А когда он просыпался, то видел, что уже почти рассвело, утренние сумерки стали тонкими, костер трещит, догорая и замирая. Мальчишки ловили лошадей и разговаривали между собой уже обыкновенными, дневными голосами. Вставал и он, отряхивался, зевал и говорил: "Хорошо!"
Потом думал, что сон ему приснился не к добру, дурной, но махнул рукой: "Ну и бес с ним. Посмотрим". И был доволен.
Так моляр Андрей Матвеев провожал свое последнее лето.
* * *
Не согрешил, кажется, Андрей ни словом, ни делом, ни помышленьем, а только, переступив какую-то черту своей жизни, почувствовал: что-то в нем будто треснуло и надломилось. Было это для него самого полной неожиданностью, и он махнул на все рукой, затосковал и неистово запил, не давая себе опомниться.
В прежние годы, месяцы и дни у него не было никогда такой мути, помраченности, такой устали. Был охоч до работы, способен, на многое прыток. Прежде, взглядывая на мольберт и на стопки законченных картин, Андрей со спокойным сердцем думал, что прикован он к ним, как раб к галере, и что ему на роду написано — малевать до последнего часа и помереть с кистью в руке.
И больше он знать ничего не хотел. А теперь силы у Андрея убывали, таяли, перегорали без следа. И какая-то страшная тоска наваливалась на него, давила каменной тяжестью. Он думал о живописной команде, сколько одна она ему кровушки попортила! Ох, шатия-братия, оторви да брось, народец как на подбор зубастый, вольный, забулдыжный. Такой кого хочешь в муку сотрет, как стальной мельничный круг. Но раньше и команда была для Андрея не беда. Он любил ее и жить без нее не мог. Со всем управлялся, и все ему было впору, все по плечу. А нынче все тяготило. Катился, катился, как парусник по волнам, и докатился, и враз кормило заклинило — ни туда, ни сюда…

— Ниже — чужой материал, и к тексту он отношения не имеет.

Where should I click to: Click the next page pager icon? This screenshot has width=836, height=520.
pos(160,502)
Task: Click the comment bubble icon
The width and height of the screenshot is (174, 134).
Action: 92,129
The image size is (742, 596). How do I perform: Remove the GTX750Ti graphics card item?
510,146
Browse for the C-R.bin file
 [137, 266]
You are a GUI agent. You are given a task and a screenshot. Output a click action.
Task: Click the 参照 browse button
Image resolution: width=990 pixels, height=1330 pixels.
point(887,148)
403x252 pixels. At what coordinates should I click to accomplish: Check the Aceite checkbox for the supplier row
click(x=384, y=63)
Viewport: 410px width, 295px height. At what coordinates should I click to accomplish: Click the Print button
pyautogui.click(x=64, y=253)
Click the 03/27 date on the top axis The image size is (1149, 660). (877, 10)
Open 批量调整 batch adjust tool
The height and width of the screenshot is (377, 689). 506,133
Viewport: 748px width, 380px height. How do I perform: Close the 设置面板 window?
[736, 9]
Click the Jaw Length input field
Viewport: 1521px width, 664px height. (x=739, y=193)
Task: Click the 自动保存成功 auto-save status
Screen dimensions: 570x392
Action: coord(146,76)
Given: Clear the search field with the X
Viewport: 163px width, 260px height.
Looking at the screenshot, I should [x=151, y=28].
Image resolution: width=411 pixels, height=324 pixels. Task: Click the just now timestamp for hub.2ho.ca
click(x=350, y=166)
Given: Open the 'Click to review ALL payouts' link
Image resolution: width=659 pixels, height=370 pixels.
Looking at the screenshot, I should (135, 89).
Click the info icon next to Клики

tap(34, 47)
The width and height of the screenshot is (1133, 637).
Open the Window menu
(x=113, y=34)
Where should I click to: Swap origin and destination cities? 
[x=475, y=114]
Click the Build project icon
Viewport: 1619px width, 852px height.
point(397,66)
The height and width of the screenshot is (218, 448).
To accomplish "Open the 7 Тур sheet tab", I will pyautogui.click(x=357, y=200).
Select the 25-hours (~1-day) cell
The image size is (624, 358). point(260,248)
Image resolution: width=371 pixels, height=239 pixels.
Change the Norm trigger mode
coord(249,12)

Ныне Андрей жил, принуждая себя заниматься привычными делами. Он постоянно искал случая посидеть и выпить с друзьями, но чуял и знал, что не обманывается на этот счет: была какая-то внутренняя причина в том, что стал он совсем-совсем иным, никто ему не нужен и ничего ни от кого не надо. Все стало для него пустое, бесцветное, ничто не вызывало ни интереса, ни радости. "Что же мне осталось-то?" — думал Андрей и прислушивался всем своим существом к тому, что было внутри и вовне. Но и тут и там были только холод и тишина. И тогда он обращался к богу: "Защити, спаси, сохрани и помилуй!" А тоска и опустошенность не проходили. "Ну что ж, что ж… Одно, видно, осталось: попостись, помолись, в путь последний соберись". Но поститься он не умел и не хотел, молиться — не помогало, а собирать ему было просто нечего.